§ WHAT IS BEING ASKED
All lines from the one including "Base Paint (816, 49)" to the bottom of the entries below should be repeated exactly, both ends kept.

START INPUT FOR THIS TASK

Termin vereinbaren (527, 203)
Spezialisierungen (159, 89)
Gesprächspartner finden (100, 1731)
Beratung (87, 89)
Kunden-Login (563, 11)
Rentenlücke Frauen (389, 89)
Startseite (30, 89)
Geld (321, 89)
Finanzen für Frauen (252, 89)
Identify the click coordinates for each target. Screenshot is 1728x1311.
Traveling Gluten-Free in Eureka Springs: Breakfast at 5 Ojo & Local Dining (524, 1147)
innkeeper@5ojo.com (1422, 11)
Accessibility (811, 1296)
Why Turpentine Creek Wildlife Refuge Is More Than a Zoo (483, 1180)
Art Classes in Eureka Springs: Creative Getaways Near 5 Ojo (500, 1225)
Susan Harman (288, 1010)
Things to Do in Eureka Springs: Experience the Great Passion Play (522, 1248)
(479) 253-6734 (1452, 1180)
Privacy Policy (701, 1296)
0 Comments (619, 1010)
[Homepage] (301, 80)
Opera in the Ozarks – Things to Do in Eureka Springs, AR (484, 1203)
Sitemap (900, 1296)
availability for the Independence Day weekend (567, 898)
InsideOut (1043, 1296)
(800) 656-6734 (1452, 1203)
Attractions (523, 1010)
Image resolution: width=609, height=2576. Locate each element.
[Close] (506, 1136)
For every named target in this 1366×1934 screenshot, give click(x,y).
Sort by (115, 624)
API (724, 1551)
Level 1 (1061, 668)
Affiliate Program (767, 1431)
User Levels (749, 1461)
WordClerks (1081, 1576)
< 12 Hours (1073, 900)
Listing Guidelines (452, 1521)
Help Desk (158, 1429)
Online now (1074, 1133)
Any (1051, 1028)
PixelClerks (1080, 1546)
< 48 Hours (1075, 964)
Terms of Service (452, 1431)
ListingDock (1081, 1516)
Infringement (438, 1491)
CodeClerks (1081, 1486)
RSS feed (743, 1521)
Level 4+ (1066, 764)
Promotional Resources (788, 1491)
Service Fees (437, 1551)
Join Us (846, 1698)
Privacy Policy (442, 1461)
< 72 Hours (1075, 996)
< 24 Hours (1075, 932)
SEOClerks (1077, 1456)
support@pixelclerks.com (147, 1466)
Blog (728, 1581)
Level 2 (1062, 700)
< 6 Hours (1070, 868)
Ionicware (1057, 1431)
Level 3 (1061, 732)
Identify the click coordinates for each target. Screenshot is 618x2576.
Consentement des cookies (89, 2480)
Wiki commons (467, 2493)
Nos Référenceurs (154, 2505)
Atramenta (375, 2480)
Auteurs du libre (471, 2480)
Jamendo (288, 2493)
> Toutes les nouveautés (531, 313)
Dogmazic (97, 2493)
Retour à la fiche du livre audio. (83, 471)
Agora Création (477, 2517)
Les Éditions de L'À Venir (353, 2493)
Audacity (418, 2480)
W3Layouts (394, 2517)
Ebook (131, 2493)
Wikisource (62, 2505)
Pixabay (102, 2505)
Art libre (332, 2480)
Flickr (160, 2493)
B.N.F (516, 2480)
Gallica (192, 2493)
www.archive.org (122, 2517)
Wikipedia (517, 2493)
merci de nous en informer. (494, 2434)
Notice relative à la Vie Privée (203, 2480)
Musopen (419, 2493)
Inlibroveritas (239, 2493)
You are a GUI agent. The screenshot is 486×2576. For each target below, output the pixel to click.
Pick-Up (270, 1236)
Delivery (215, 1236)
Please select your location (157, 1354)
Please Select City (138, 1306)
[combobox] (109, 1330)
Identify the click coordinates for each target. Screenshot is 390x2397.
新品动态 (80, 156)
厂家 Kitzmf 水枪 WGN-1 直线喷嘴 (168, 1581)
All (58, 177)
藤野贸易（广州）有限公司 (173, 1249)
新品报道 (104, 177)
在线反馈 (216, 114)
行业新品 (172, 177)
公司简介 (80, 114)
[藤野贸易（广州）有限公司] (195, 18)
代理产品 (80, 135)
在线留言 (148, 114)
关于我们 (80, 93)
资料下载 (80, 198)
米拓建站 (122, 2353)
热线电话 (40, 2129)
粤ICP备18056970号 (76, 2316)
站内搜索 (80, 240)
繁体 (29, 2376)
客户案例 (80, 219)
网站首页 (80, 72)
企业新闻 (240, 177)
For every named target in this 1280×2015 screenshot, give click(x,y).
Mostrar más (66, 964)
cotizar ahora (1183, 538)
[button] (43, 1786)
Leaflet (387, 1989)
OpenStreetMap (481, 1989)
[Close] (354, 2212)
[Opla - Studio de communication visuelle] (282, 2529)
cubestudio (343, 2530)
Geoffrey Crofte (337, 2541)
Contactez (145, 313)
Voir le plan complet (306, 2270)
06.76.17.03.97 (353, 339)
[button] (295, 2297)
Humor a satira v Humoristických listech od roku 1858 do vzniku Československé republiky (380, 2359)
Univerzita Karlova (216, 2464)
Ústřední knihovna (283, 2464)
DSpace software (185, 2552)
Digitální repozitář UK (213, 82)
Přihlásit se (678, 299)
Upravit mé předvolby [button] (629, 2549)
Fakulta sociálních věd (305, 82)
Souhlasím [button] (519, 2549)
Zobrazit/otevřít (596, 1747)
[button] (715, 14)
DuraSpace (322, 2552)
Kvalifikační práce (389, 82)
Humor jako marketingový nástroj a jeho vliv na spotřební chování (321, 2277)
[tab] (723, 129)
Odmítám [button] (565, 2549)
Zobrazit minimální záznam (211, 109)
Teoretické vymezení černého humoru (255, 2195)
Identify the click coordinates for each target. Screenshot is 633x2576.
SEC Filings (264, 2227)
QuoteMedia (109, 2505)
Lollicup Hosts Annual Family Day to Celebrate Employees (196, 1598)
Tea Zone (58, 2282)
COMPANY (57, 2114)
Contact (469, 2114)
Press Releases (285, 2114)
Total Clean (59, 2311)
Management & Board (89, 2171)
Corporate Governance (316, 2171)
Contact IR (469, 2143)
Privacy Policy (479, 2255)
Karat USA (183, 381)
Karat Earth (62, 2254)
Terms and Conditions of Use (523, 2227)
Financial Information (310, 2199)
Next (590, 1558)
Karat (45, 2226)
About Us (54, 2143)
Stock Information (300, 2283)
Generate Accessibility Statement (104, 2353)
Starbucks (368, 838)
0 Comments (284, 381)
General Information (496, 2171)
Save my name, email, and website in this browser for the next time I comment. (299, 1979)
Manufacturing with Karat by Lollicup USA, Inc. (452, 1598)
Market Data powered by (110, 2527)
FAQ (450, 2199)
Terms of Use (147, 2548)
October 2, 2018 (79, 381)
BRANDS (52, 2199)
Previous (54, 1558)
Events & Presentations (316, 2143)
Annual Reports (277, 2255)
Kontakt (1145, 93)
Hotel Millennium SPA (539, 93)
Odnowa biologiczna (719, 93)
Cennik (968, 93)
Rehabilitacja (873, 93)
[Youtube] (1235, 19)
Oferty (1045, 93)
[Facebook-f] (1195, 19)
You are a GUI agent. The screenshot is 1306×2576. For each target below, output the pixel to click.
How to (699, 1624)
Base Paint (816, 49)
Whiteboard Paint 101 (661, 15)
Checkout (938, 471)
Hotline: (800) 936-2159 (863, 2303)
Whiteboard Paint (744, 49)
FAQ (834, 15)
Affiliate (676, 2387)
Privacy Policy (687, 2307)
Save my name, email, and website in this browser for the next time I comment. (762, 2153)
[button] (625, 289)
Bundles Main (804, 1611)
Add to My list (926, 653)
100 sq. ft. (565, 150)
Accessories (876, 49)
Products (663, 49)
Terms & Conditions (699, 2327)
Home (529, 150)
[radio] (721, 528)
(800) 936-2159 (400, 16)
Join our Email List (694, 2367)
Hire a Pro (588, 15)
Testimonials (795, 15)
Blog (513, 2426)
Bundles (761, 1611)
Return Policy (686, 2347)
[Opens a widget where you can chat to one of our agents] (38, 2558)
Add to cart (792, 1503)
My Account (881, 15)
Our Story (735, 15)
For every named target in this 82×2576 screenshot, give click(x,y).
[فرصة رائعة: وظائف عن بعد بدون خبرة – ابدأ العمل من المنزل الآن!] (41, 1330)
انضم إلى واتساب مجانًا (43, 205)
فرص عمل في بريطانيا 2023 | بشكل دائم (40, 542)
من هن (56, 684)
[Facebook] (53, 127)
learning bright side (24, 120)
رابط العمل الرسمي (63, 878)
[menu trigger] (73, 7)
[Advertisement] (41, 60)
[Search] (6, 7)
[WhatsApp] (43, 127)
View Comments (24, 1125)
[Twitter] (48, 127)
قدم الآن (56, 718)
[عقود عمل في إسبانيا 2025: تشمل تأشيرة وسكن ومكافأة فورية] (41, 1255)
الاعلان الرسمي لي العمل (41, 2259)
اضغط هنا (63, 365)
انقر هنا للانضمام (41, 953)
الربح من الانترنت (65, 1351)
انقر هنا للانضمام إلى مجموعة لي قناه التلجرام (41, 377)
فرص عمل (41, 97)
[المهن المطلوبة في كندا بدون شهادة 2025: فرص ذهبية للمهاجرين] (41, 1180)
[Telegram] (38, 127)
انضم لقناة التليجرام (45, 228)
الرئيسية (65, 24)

END INPUT FOR THIS TASK

§ ANSWER TO THIS PROBLEM
Base Paint (816, 49)
Whiteboard Paint 101 (661, 15)
Checkout (938, 471)
Hotline: (800) 936-2159 (863, 2303)
Whiteboard Paint (744, 49)
FAQ (834, 15)
Affiliate (676, 2387)
Privacy Policy (687, 2307)
Save my name, email, and website in this browser for the next time I comment. (762, 2153)
[button] (625, 289)
Bundles Main (804, 1611)
Add to My list (926, 653)
100 sq. ft. (565, 150)
Accessories (876, 49)
Products (663, 49)
Terms & Conditions (699, 2327)
Home (529, 150)
[radio] (721, 528)
(800) 936-2159 (400, 16)
Join our Email List (694, 2367)
Hire a Pro (588, 15)
Testimonials (795, 15)
Blog (513, 2426)
Bundles (761, 1611)
Return Policy (686, 2347)
[Opens a widget where you can chat to one of our agents] (38, 2558)
Add to cart (792, 1503)
My Account (881, 15)
Our Story (735, 15)
For every named target in this 82×2576 screenshot, give click(x,y).
[فرصة رائعة: وظائف عن بعد بدون خبرة – ابدأ العمل من المنزل الآن!] (41, 1330)
انضم إلى واتساب مجانًا (43, 205)
فرص عمل في بريطانيا 2023 | بشكل دائم (40, 542)
من هن (56, 684)
[Facebook] (53, 127)
learning bright side (24, 120)
رابط العمل الرسمي (63, 878)
[menu trigger] (73, 7)
[Advertisement] (41, 60)
[Search] (6, 7)
[WhatsApp] (43, 127)
View Comments (24, 1125)
[Twitter] (48, 127)
قدم الآن (56, 718)
[عقود عمل في إسبانيا 2025: تشمل تأشيرة وسكن ومكافأة فورية] (41, 1255)
الاعلان الرسمي لي العمل (41, 2259)
اضغط هنا (63, 365)
انقر هنا للانضمام (41, 953)
الربح من الانترنت (65, 1351)
انقر هنا للانضمام إلى مجموعة لي قناه التلجرام (41, 377)
فرص عمل (41, 97)
[المهن المطلوبة في كندا بدون شهادة 2025: فرص ذهبية للمهاجرين] (41, 1180)
[Telegram] (38, 127)
انضم لقناة التليجرام (45, 228)
الرئيسية (65, 24)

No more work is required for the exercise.